In the previous examples all of the exponents were in the form 1/n. Now we will learn how to simplify exponential expressions where the exponent is in the form p/n where p and n are positive integers and n ≠ 1. To illustrate how to simplify , consider the following example.

27^2/3. We can rewrite this in the form x^1/n raised to the 2nd power, (x^1/n)² = x^2/n.

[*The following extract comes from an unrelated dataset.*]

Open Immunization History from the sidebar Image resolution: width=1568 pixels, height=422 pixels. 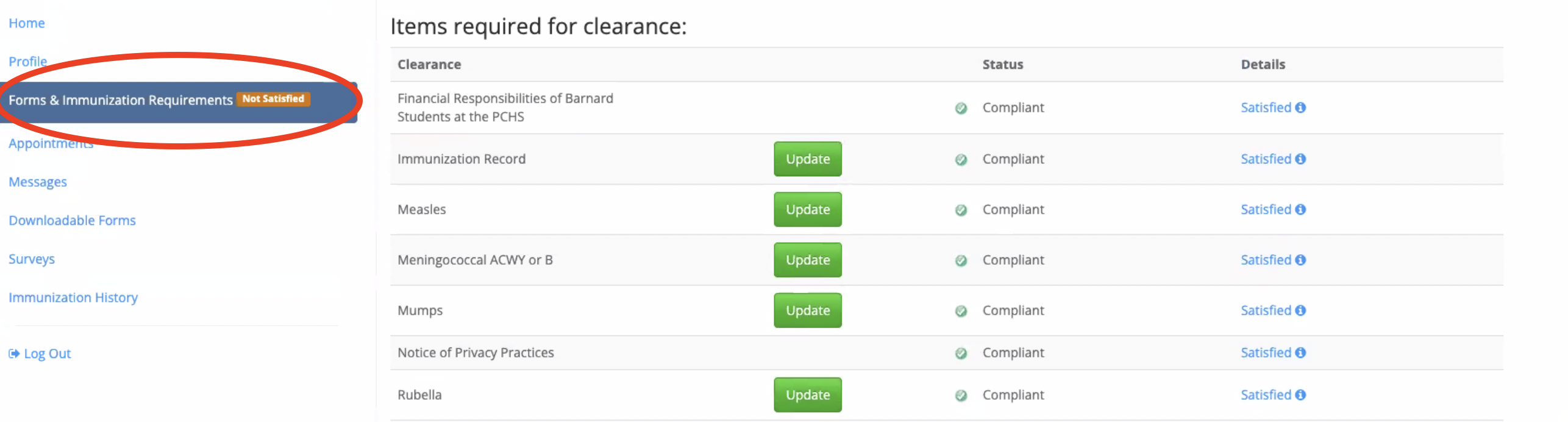73,298
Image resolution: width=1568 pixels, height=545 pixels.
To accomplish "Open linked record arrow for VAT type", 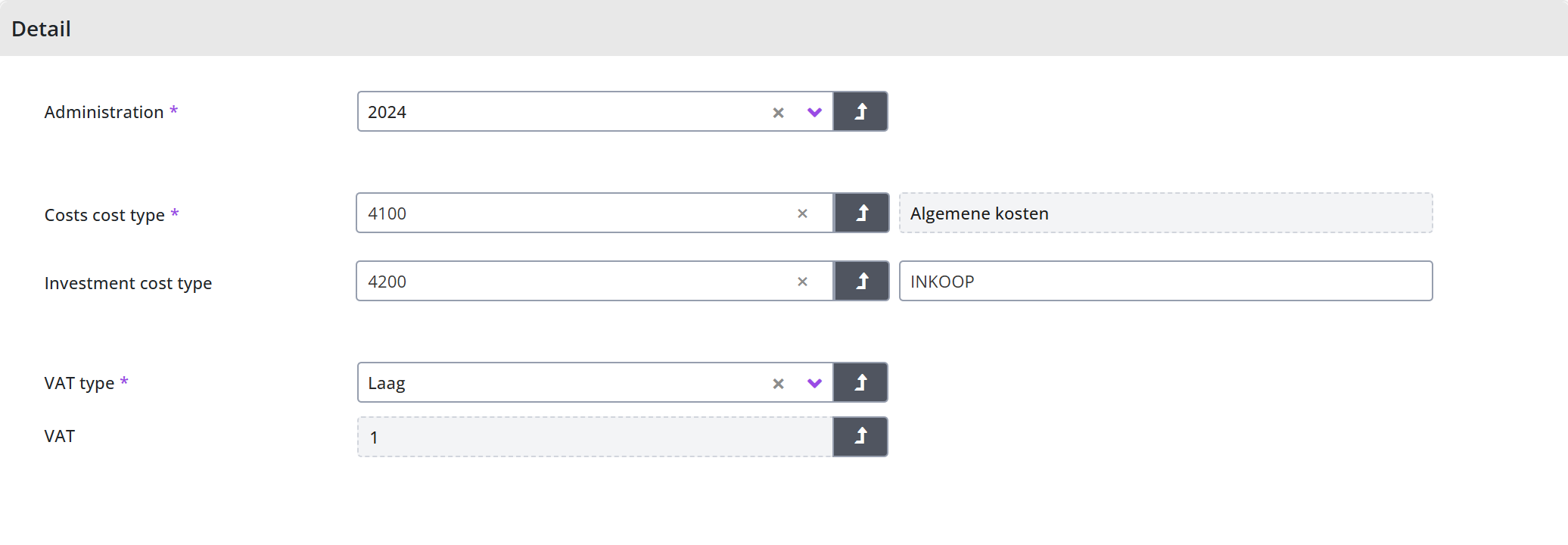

Therefore, 27^2/3 = (27^1/3)²

= (³√27)² = 3² = 9

We can rewrite the exponential expression in radical form. The numerator of the rational exponent becomes the power of the radical expression. The denominator of the rational exponent becomes the index of the radical expression and the base of the exponential expression becomes the radicand. In the previous example,

27^2/3 = (³√27)²

We would solve this as follows:

Take the cube root of 27: ³√27 = 3

Square 3: 3² = 9

Or we can think of 27^2/3 as

27^2/3 = ³√(27)²

We would solve this as follows:    

Square 27 first : 27² = 729

Take the cube root of 729 : ³√729 = 9 since 9³ = 729.

• Note that we know that 729 is divisible by 9 because the sum of the digits in 729 is divisible by 9. The sum of the digits of 729 is 18, which is divisible by 9.